Songs of a Shanghainese Summer Commute
The average commuting time in Shanghai is fifty-one minutes. That is more or less what awaits you every morning from the moment you unlock your yellow shared bike until you step into the office, drenched in sweat and usually late.
Whoever spent some time in one of the countless Chinese metropolises knows how crucial it is to live next to a subway station. Those who live in Shanghai know it even better, as taxi fares here are almost twice as expensive than in other Chinese cities. If you, like me, don't have the luck of living within walking distance from the station, the first thing that will happen to you every morning is a quick round-up of all the Gods you know as you search for the closest shared bike. Then you check whether both breaks (or at least one) are working, take out the trash from the basket, and set off. At times, you will notice that water is slowly seeping out of the seat and reaching out to your butt cheeks: the bike seat was cut by a 他妈的 fellow rider, and it absorbed what feels like three liters of the rain that fell the night before. It is summer, after all.

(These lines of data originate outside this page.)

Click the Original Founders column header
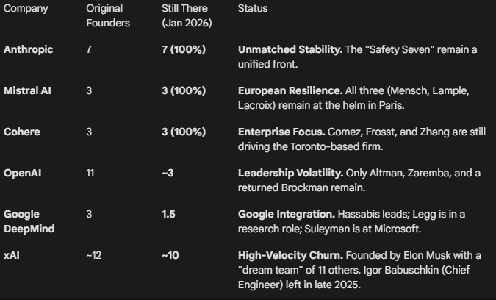 [108, 15]
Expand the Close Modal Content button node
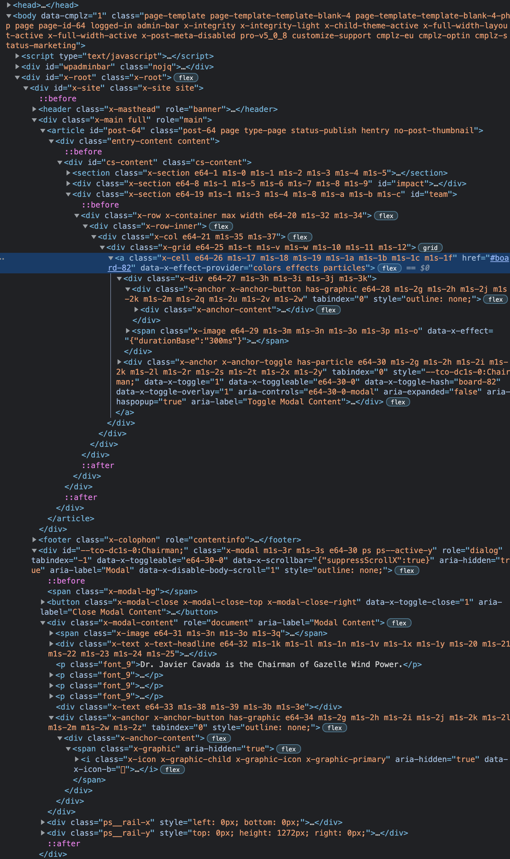 coord(43,602)
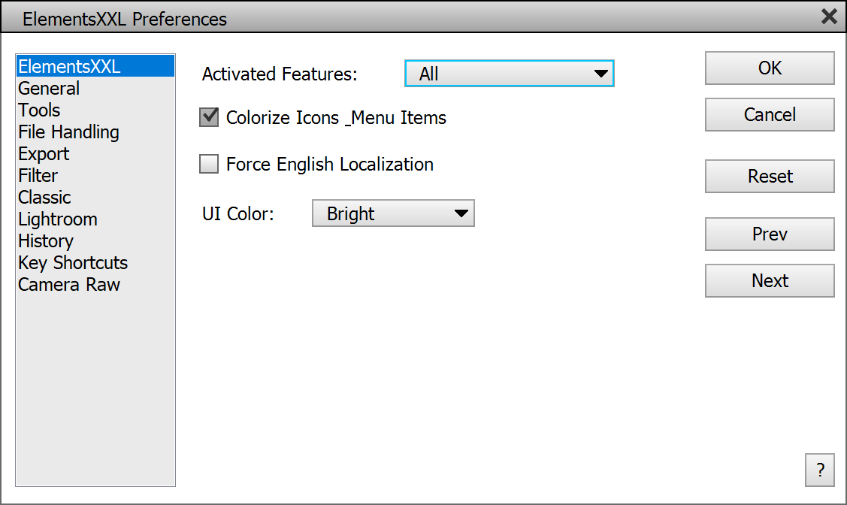Go to previous page with Prev
This screenshot has height=505, width=847.
coord(770,234)
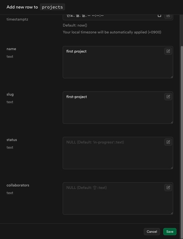This screenshot has width=183, height=239.
Task: Open the expanded editor for the slug field
Action: coord(168,97)
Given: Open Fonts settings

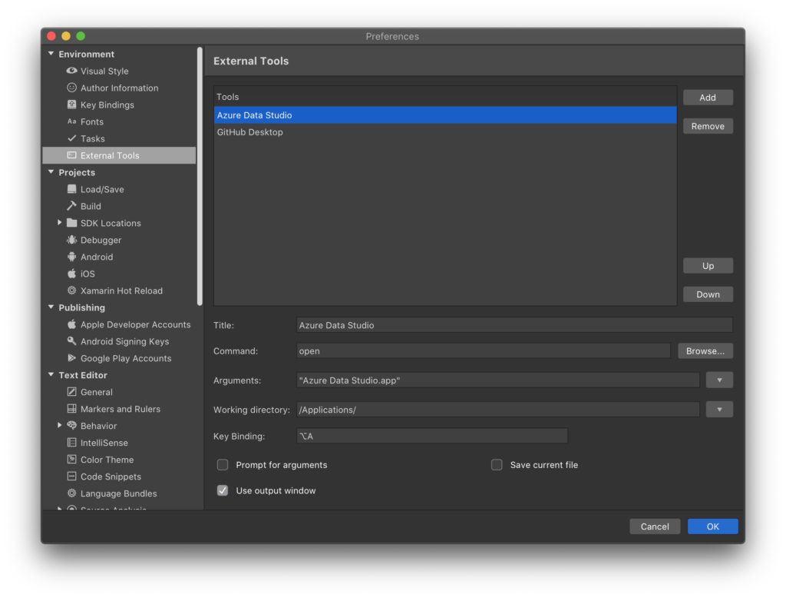Looking at the screenshot, I should point(93,121).
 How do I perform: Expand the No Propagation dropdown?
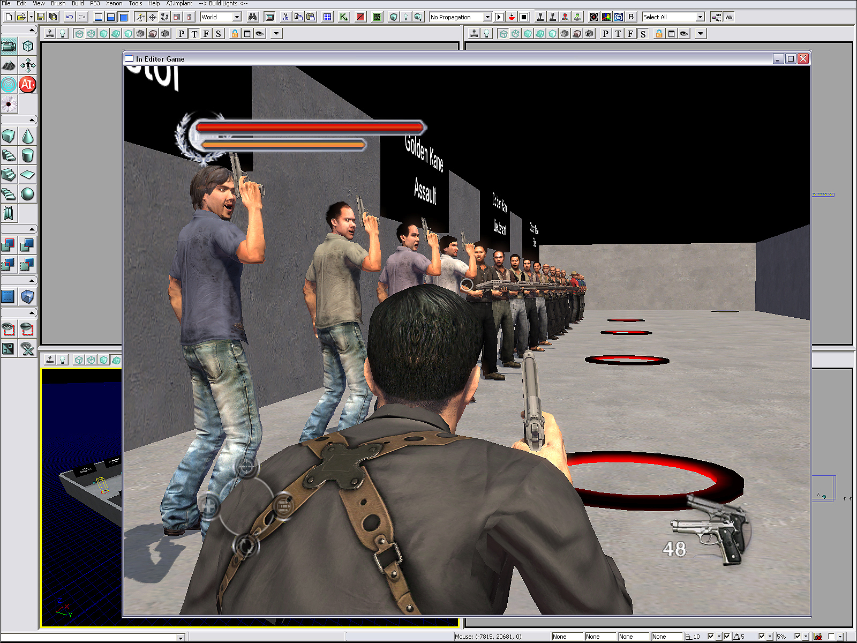coord(487,17)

After speeding through a hoard of scooters delivering food and kuaidi, the subway station appears on the horizon. Before diving into a subterranean ocean of air conditioning, grabbing some breakfast is a must: freshly baked baozi, whatever cheap food the Family Mart has to offer, literally anything that can keep you alive during the numbness of the long subway ride.

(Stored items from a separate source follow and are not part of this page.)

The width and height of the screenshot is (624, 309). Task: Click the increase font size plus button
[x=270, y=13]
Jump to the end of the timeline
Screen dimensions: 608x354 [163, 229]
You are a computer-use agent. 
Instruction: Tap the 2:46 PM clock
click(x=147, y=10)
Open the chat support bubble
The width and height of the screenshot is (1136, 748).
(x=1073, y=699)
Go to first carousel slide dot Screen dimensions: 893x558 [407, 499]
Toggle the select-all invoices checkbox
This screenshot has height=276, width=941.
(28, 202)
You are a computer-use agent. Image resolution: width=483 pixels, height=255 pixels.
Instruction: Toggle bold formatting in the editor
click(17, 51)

The employee at the security check is more interested in your outfit than the contents of your bag, but you show it to them anyway. A few steps later, the QR code on your phone opens the gate and, as you slide down to the platform, the tension starts to build up. “Will I be able to sit today? I didn't sleep much, and I biked twenty minutes on an empty stomach, I deserve it after all."

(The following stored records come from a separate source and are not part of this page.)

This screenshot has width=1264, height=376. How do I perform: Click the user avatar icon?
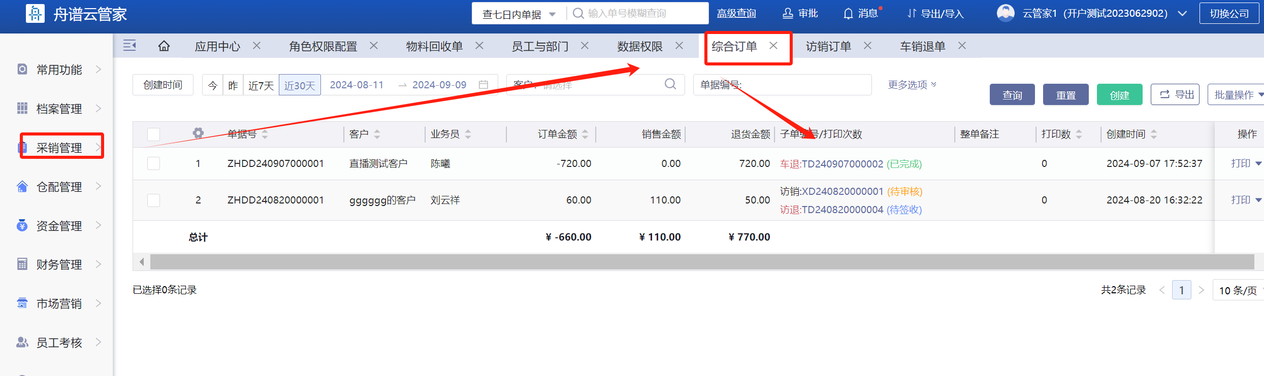1005,13
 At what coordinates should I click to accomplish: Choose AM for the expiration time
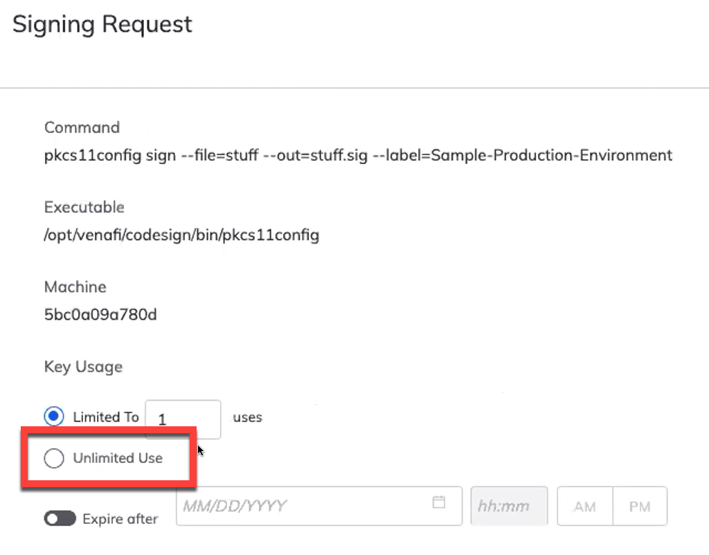click(x=584, y=507)
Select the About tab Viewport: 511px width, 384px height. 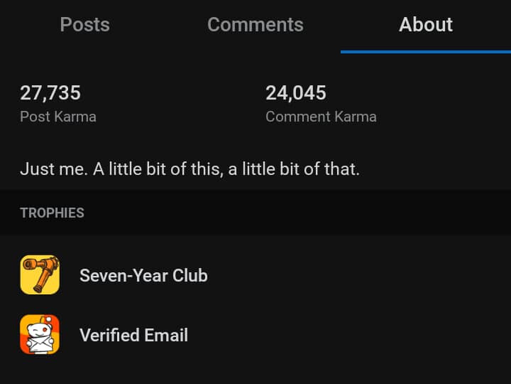[x=426, y=25]
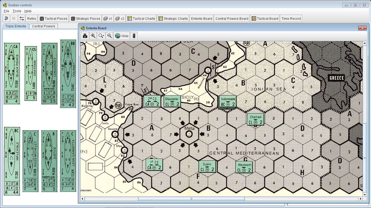Image resolution: width=371 pixels, height=208 pixels.
Task: Click the traffic light icon in board toolbar
Action: (134, 36)
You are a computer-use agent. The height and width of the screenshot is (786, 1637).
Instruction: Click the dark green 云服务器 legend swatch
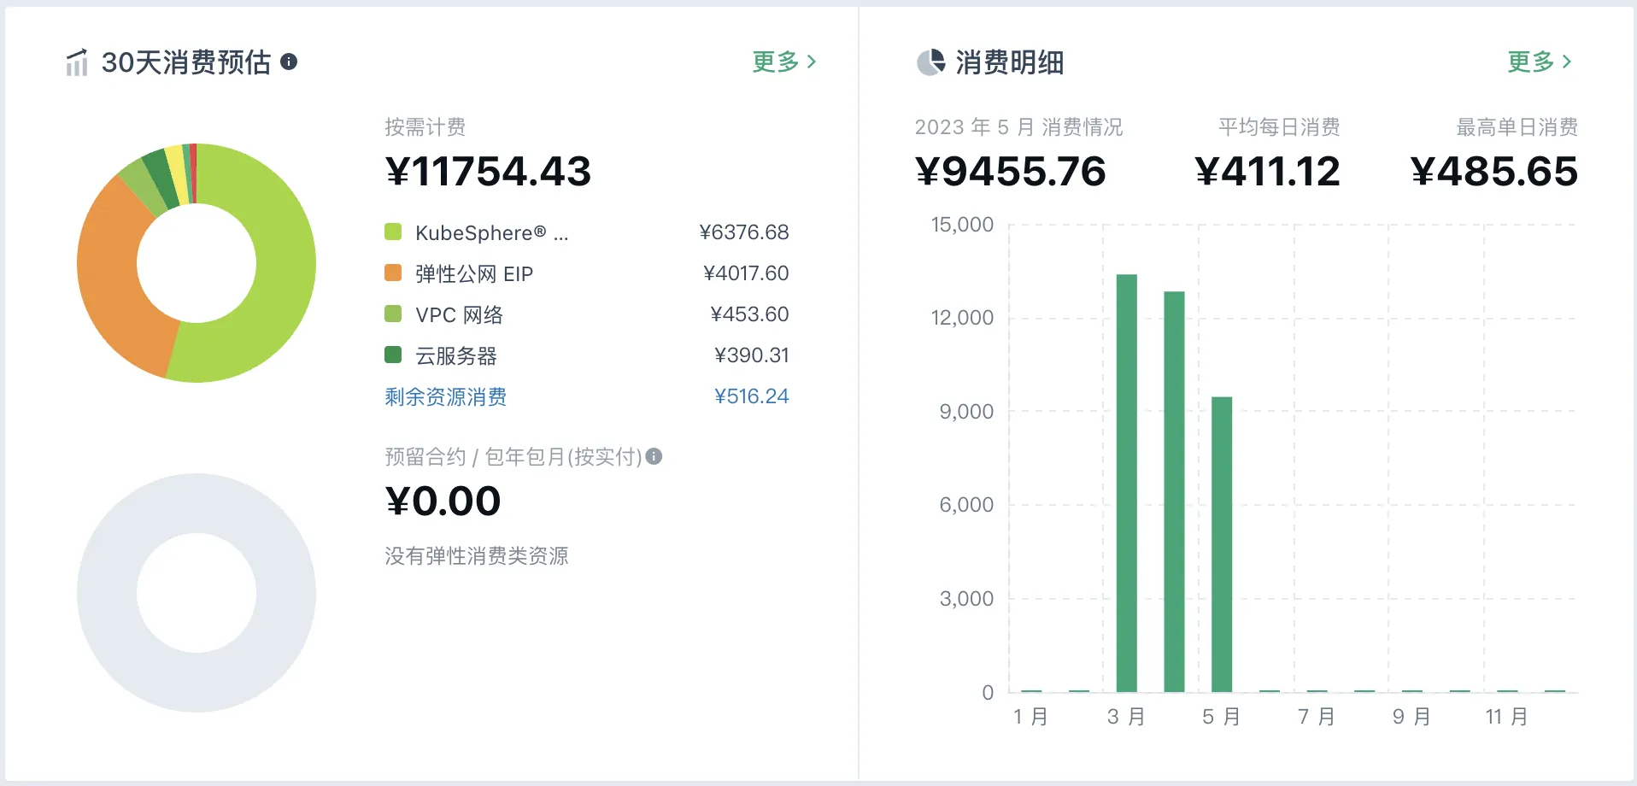pyautogui.click(x=393, y=355)
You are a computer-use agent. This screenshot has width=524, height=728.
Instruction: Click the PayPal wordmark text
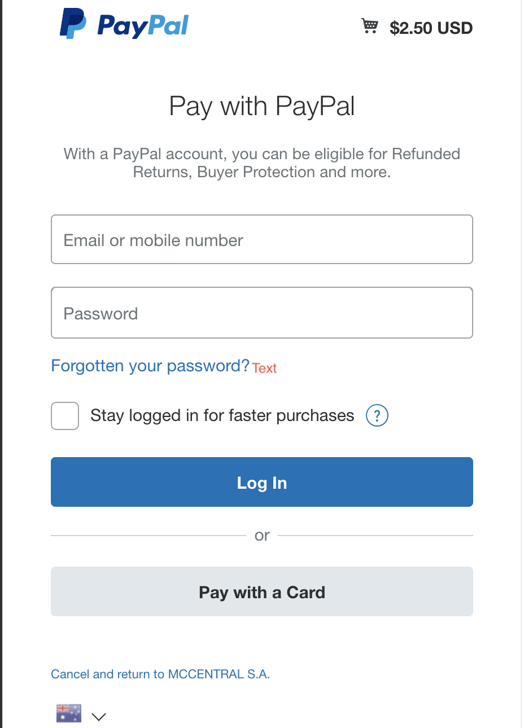[143, 26]
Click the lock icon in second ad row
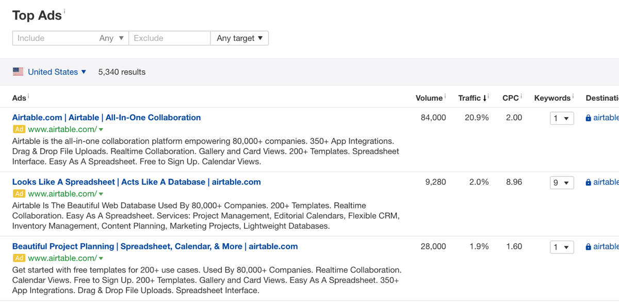619x303 pixels. [x=589, y=183]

But, guess what, you are not the only one feeling entitled to a seat.
The doors open in front of you, and, although you carefully calculated where to stand in order to be the first one to go in, one ayi slides in from your left, and, as fast as the wind, she takes your seat. Then she proceeds to unlock her phone and starts scrolling TikTok, full volume. Pressed against the opposite door, you eat your breakfast, standing and sighing. The music blasting in your earphones will never be loud enough to protect you from the phone call the shushu next to you just began. Perhaps Shanghai should have never developed an ultra-fast Wi-Fi connection in the subway, you think.
Station after station, the subway gets filled up with even more people, and you notice a guy is staring at you from the other side of the carriage. Now he is taking a video of you. After all, it doesn't happen every day to see a foreigner on the subway, might as well record it. Finally, the train approaches Nanjing East Road, where line ten intersects with line two, aka your only chance to sit as many people get off to change.
But guess what, you are not the only one aware of that.
While you were busy ordering your coffee, the ayis around you already worked their way through the middle section of the carriage, further away from the doors and closer to the seats. They can smell who is going to get off and where, and place themselves exactly in between that seat and you. With their imposing red curly perms and gravity-defying hairstyles, they look fierce and unafraid. After all, in Shanghai, the most crowded city of the most crowded country of the world, they must have spent a lifetime fighting for their space.
Eventually, you push your way out of the train and emerge on the surface in what looks like any other mall in China, but with a clear destination in mind: the coffee shop where you ordered your coffee through a WeChat mini-program thirty minutes before. The coffee is there, silently waiting for you, pressed against dozens of others, on a counter as crowded as the subway you just got off from. By the time you reach for your caffeinated cup of happiness, you realize you are already five minutes late and run through the last five hundred meters to the office, feeling the same pressure Usain Bolt feels when running for a gold medal at the Olympics.
Unfortunately, what awaits you at the finish line is not a gold medal, but your boss, in a bad mood, like every single morning.